*Exercise*: Could you reproduce each of the lines below word for word, with nothing changed?

*Material to process*:
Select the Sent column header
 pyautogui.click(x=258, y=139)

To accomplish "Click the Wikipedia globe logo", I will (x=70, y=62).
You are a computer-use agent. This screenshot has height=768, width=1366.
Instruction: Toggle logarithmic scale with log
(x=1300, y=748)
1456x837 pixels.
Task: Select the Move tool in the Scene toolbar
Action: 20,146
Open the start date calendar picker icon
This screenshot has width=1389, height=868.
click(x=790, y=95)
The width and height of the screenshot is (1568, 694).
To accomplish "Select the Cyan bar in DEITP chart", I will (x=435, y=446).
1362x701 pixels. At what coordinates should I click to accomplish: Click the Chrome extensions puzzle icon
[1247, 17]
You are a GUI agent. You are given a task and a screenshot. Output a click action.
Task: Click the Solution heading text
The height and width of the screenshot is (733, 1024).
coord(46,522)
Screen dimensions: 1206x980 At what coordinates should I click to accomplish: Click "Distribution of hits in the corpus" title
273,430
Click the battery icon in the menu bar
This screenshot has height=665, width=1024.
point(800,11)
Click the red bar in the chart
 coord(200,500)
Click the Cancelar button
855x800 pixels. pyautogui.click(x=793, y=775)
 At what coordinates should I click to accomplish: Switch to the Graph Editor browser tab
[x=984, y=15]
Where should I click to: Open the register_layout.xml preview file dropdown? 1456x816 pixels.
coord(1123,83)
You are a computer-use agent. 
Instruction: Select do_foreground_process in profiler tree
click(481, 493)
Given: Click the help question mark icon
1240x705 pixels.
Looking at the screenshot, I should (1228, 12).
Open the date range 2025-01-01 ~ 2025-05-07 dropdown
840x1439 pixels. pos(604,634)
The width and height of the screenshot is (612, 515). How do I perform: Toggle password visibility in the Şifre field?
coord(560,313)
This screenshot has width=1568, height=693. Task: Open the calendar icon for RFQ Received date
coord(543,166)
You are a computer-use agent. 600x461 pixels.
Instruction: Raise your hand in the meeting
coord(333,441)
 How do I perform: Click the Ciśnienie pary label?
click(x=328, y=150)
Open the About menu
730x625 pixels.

*Exercise output*:
Select the Sent column header
 pyautogui.click(x=258, y=139)

To accomplish "Click the Wikipedia globe logo", I will (x=70, y=62).
You are a computer-use agent. This screenshot has height=768, width=1366.
Instruction: Toggle logarithmic scale with log
(x=1300, y=748)
1456x837 pixels.
Task: Select the Move tool in the Scene toolbar
Action: 20,146
Open the start date calendar picker icon
This screenshot has width=1389, height=868.
click(x=790, y=95)
The width and height of the screenshot is (1568, 694).
To accomplish "Select the Cyan bar in DEITP chart", I will (x=435, y=446).
1362x701 pixels. At what coordinates should I click to accomplish: Click the Chrome extensions puzzle icon
[1247, 17]
You are a GUI agent. You are given a task and a screenshot. Output a click action.
Task: Click the Solution heading text
The height and width of the screenshot is (733, 1024).
coord(46,522)
Screen dimensions: 1206x980 At what coordinates should I click to accomplish: Click "Distribution of hits in the corpus" title
273,430
Click the battery icon in the menu bar
This screenshot has height=665, width=1024.
point(800,11)
Click the red bar in the chart
 coord(200,500)
Click the Cancelar button
855x800 pixels. pyautogui.click(x=793, y=775)
 At what coordinates should I click to accomplish: Switch to the Graph Editor browser tab
[x=984, y=15]
Where should I click to: Open the register_layout.xml preview file dropdown? 1456x816 pixels.
coord(1123,83)
You are a computer-use agent. 
Instruction: Select do_foreground_process in profiler tree
click(481, 493)
Given: Click the help question mark icon
1240x705 pixels.
Looking at the screenshot, I should (1228, 12).
Open the date range 2025-01-01 ~ 2025-05-07 dropdown
840x1439 pixels. pos(604,634)
The width and height of the screenshot is (612, 515). How do I perform: Toggle password visibility in the Şifre field?
coord(560,313)
This screenshot has width=1568, height=693. Task: Open the calendar icon for RFQ Received date
coord(543,166)
You are a computer-use agent. 600x461 pixels.
Instruction: Raise your hand in the meeting
coord(333,441)
 How do I perform: Click the Ciśnienie pary label?
click(x=328, y=150)
Open the About menu
730x625 pixels.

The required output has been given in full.